History of Serrianni’s

Sam and Ann Serrianni's Holiday Inn

Indiana County got a great Christmas present in 1950.  On December 23rd, Sam and Ann Serrianni opened the Holiday Inn between McIntyre and Coal Run, two years before the hotel chain of the same name debuted.  Those two coal patch towns may have been tiny, but their new restaurant and bar soon gained a giant reputation as a hot dance spot and as home to the county’s first (and best) pizza.  Longtime Indiana DJ, Jerry Boucher, and future County Commissioner, Bernie Smith, spun their first platters at Holiday Inn record hops.  In the early 1950s, some of the last Big Bands played there, featuring everything from polka to rock.  Over the years, the Inn packed ’em in on Saturday nights.

It was not the Serriannis’ first try – they had operated a diner named for boxing and wrestling champ Primo Carnerea after the war – but it was the Holiday Inn, inspired by a 1942 movie of that name, that was destined to become their life.  Sam built the cinderblock structure himself, and he and Ann raised their “crew of four” in rooms behind and beneath it in the decades that followed.  Son John remembers childhood years spent in Holiday Inn’s kitchen learning the trade beside siblings Valerie, Marlea, and Samuel Junior.

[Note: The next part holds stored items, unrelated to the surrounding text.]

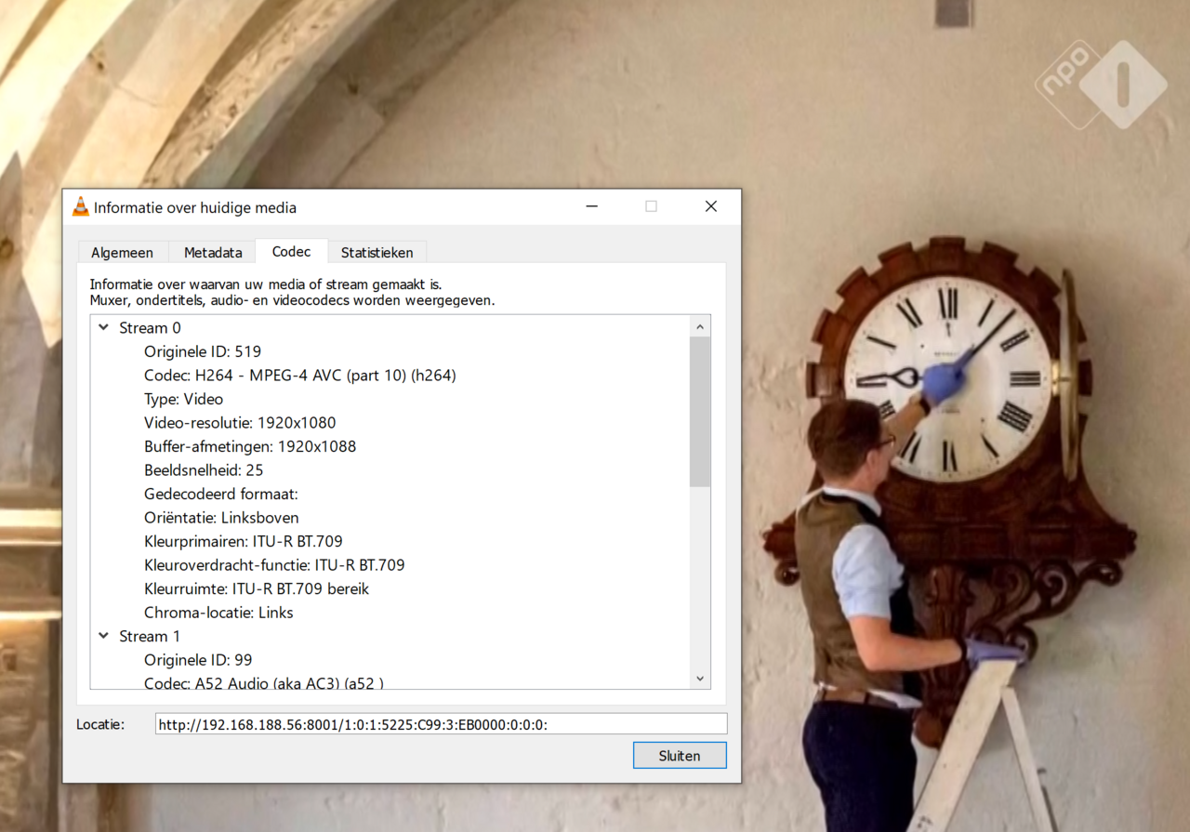The image size is (1190, 832).
Task: Switch to the Algemeen tab
Action: coord(122,252)
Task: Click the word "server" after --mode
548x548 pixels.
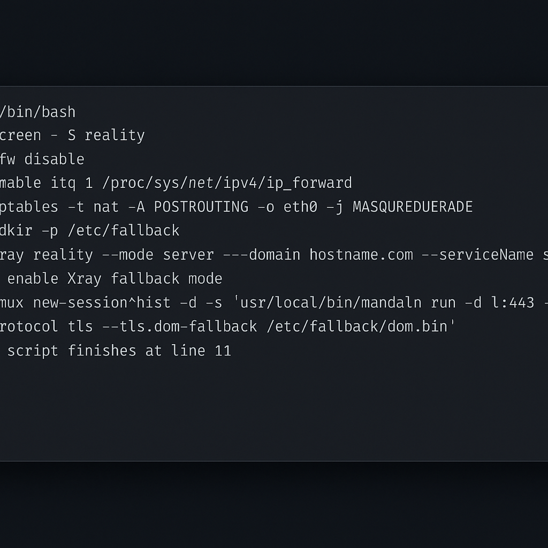Action: (188, 254)
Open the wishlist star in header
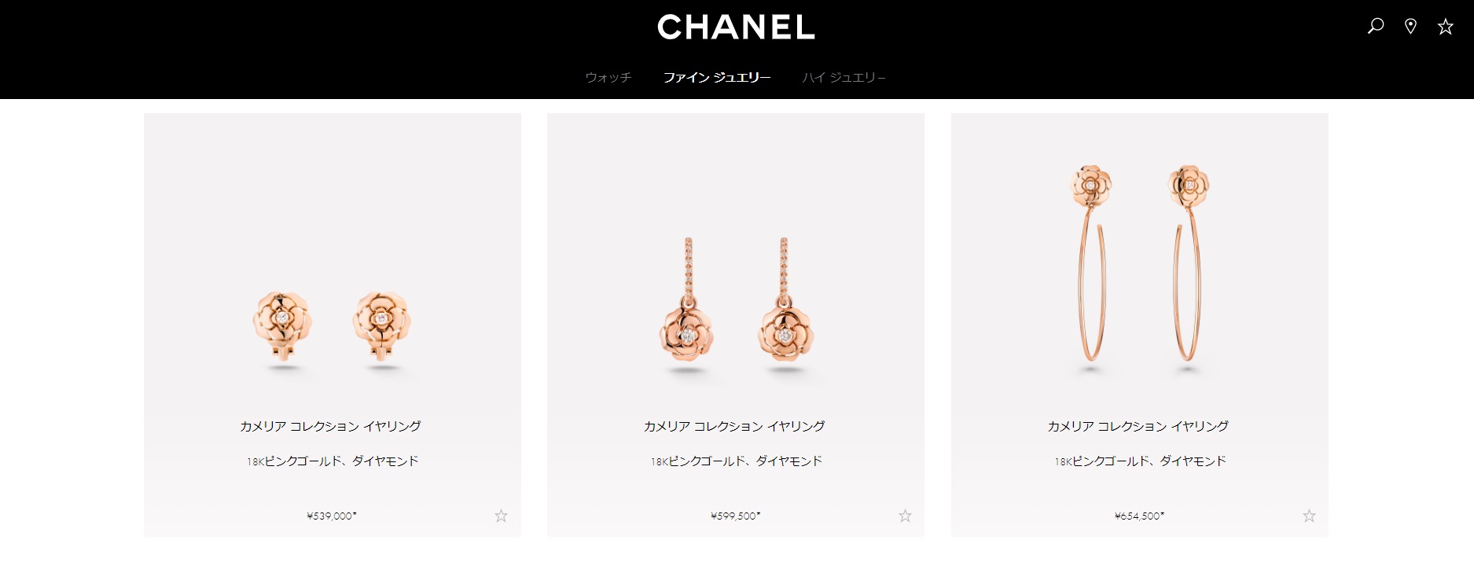This screenshot has width=1474, height=562. pos(1445,27)
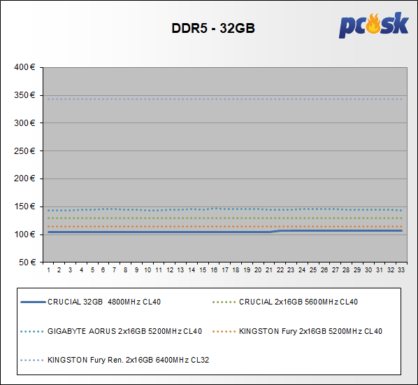
Task: Click the light blue KINGSTON Fury Ren. legend marker
Action: click(x=32, y=361)
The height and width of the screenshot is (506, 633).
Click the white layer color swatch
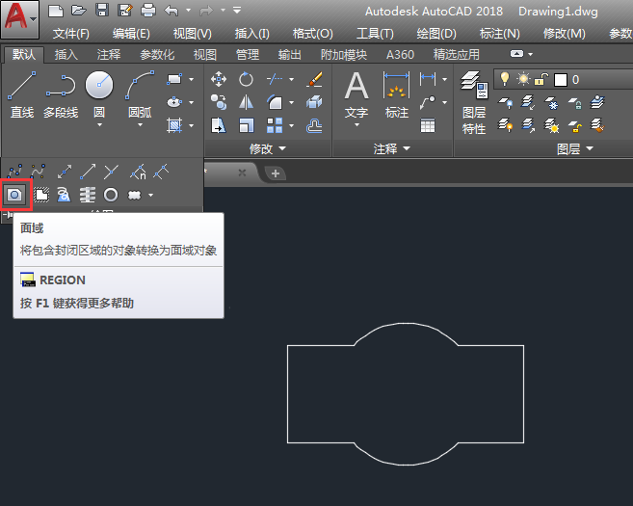pos(560,79)
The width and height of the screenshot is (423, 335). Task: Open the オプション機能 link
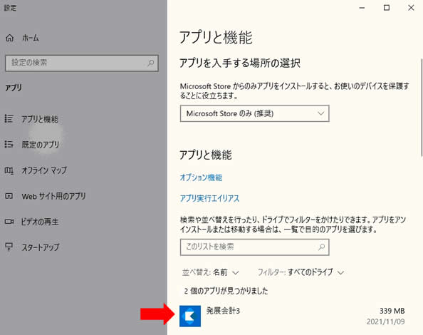coord(201,177)
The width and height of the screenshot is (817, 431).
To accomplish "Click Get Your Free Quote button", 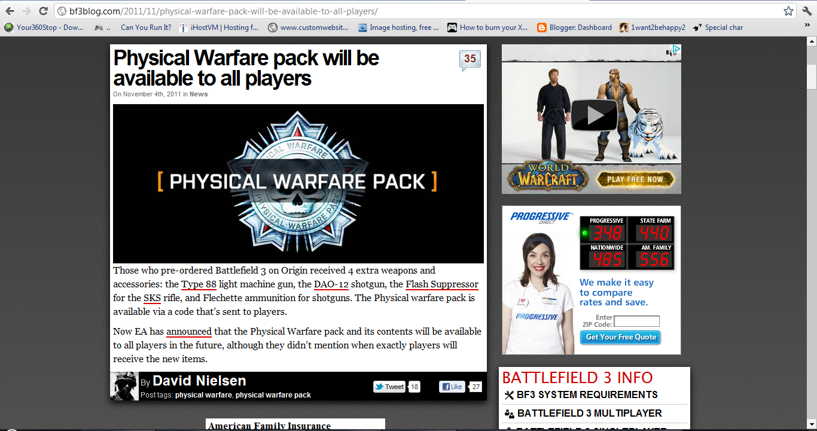I will click(621, 337).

“Yeah, I was the only one of us who never married, so when the others left home, I stayed on as the bartender until my early thirties.  My parents were introverts – never joined the Chamber of Commerce and all that – so it just made sense for them to hire family.”

As popular as the Inn would become, not everyone was receptive at first.  Second-generation pizza lover Antoinette Fontana laughs, “When we were kids, some people called it ‘dago food’.  But by the time I was thirty, pizza was everywhere and pasta was gourmet!”  With those early attitudes in mind, the family anglicized their name to Serrian, and in a 1953 ad went as far as to stress that they were “both natives of Indiana County.”  But the old family name is well remembered locally, and daughter Valerie’s pizzeria, built on the same property as the now-closed Holiday Inn, is even called Serrianni’s in honor of her parents.

By the early 1990s, Sam was thinking about selling the business.  Tastes and the times had changed, and since he was in his 70s, retirement seemed like a good idea.  But it was fire, not a buyer, who would settle the matter.  In the early morning hours of Christmas 1996, the McIntyre landmark was gutted by an apparent act of arson.  Holiday Inn had served its last customer almost exactly forty-six years after its first one.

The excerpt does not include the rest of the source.